Dr. Kupfer had wanted the systematic strides of RDoC to drive the next iterations of the DSM⁷. RDoC, created in 2009⁹, aimed to reduce heterogeneity in research samples (while improving our understanding of the neurobiological underpinnings of diagnoses), uncover why there is such a large risk of comorbidity with mental illness in the isolationist diagnostic approach, eliminate sole reliance on expert consensus, and increase understanding of subthreshold symptoms. Scientists and clinicians wanted to understand the full spectrum of psychopathology across dimensions. RDoC’s focus is and was to cross-sectionally study illness¹⁰, utilizing components of genetics, neuronal circuits, behaviors, environmental influences, cognition, and more. The goal? An integrative, comprehensive model that moves away from the siloed diagnostic framework we have today. This was one of the biggest steps towards precision psychiatry: the medical community yearned for a system of diagnosis and treatment based on a richer understanding of the science and psychology of mental illness. And yet, the daily practice of clinicians is no different, at least in relation to RDoC, now than it was in 2009. 

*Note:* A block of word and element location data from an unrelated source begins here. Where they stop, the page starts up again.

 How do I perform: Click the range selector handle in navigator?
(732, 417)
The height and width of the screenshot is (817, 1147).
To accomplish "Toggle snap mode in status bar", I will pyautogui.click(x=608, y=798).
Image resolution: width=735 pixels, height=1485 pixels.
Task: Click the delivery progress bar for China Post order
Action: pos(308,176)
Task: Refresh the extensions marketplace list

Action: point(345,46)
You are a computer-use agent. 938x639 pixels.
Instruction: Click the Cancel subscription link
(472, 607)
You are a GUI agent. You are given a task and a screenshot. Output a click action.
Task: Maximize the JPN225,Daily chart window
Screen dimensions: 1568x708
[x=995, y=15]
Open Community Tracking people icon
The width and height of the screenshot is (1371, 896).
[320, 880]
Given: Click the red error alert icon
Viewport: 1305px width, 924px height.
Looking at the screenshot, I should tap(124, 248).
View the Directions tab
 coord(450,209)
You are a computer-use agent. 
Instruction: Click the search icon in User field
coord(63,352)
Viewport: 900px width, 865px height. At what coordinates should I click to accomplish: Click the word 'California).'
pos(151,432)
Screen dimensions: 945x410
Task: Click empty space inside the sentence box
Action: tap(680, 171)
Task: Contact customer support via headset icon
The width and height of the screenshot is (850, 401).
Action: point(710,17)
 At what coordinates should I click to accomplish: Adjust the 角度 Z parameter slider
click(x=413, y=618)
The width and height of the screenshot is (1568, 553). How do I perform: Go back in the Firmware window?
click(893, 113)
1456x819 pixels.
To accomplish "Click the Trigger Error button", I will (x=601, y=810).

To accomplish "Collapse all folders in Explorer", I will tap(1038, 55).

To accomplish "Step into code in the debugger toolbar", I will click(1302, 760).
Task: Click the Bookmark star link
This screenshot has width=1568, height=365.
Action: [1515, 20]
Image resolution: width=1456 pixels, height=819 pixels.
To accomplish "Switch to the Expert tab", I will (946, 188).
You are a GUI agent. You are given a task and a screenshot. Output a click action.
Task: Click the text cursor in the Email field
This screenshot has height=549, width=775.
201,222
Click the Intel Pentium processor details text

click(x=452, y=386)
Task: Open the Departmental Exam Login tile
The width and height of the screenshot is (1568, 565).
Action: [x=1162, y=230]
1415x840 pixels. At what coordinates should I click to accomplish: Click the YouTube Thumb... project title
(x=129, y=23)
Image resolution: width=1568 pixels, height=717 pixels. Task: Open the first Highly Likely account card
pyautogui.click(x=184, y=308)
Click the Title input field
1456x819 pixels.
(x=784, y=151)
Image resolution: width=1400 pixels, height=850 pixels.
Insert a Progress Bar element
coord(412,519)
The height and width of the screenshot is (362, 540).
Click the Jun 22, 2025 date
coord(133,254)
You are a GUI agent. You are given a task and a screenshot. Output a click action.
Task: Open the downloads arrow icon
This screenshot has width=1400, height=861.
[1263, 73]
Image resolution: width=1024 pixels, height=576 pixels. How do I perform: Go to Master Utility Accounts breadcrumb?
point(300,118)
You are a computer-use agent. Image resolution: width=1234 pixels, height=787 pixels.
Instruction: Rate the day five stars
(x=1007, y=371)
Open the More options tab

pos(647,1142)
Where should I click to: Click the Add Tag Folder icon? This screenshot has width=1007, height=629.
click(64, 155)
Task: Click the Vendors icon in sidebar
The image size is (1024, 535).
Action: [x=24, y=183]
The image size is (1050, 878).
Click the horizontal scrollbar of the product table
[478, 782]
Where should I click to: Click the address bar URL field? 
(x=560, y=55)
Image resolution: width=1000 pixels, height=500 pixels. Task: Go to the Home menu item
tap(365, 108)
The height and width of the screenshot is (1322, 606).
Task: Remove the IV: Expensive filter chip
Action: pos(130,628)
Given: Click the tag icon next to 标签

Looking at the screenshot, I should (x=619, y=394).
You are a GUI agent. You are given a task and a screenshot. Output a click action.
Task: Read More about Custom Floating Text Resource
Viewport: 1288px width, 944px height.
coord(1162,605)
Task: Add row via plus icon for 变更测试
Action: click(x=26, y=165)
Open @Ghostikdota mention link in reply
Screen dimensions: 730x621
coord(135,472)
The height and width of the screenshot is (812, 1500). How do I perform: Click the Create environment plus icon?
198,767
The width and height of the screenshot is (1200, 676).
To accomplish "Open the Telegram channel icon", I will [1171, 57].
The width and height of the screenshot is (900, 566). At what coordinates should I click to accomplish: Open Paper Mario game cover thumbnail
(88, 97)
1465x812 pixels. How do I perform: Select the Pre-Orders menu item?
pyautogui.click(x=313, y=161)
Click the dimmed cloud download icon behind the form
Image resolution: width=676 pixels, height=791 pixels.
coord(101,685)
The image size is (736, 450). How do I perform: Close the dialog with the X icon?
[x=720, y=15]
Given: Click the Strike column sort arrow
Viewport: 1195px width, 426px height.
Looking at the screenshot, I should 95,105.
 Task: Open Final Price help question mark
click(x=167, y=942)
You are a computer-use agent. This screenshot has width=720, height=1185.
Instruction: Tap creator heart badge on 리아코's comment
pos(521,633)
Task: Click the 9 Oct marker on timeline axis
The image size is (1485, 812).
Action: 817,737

The framework initiated areas within psychiatric research that, perhaps, can later on contribute to diagnostic and treatment pathways¹¹. For now, it has not yet transformed clinical psychiatry. One reason may be that current research within the RDoC space involves further segmenting and re-imagining existing diagnoses¹¹ in favor of building a new framework, and adoption of any new concept meets friction. Alongside the NIMH RDoC enterprise, several federal projects have emerged over the last few decades in pursuit of precision medicine; the BRAIN Initiative¹² and the Human Connectome Project¹³ are some of the latest efforts to move the needle in this space. Psychiatric medicine yearns to make a breakthrough with biological, symptom, and treatment-response subtyping¹⁴ through the use of brain imaging techniques and biomarkers. Yet, adoption of a new foundation always remains a steadfast challenge in the clinical world. 

Providers are wary of a new way to practice: what does precision psychiatry mean for all mental health clinicians? In reassurance, building rapport with patients, collecting a thorough diagnostic interview, and reviewing a life history of symptoms are steps that are not going anywhere. But what if we could measure a person’s symptoms through proxies and corollaries for diagnostic stability? How would this change their prognosis? Their burden of illness? Less than a century ago, cardiologists could not measure the inside structure of the heart nor its related function¹⁴. Yet, today, ultrasound and echocardiography are daily instruments used in the diagnosis and treatment of heart disease. What if we brought this level of diagnostic security to the assessment of patients? If we could have greater insights into patients’ neurobiology and neuronal circuitry, genetics, and symptomatology, maybe we could develop not only greater diagnostic tools but more precise and targeted interventions. While we are headed towards this goal slower than we had originally anticipated, the target remains the same - better data, better treatment.

Dina Veytsman is the Medical Affairs Lead at Headlamp Health. She is a board-certified psychiatric mental health nurse practitioner and staunch digital mental health tech advocate.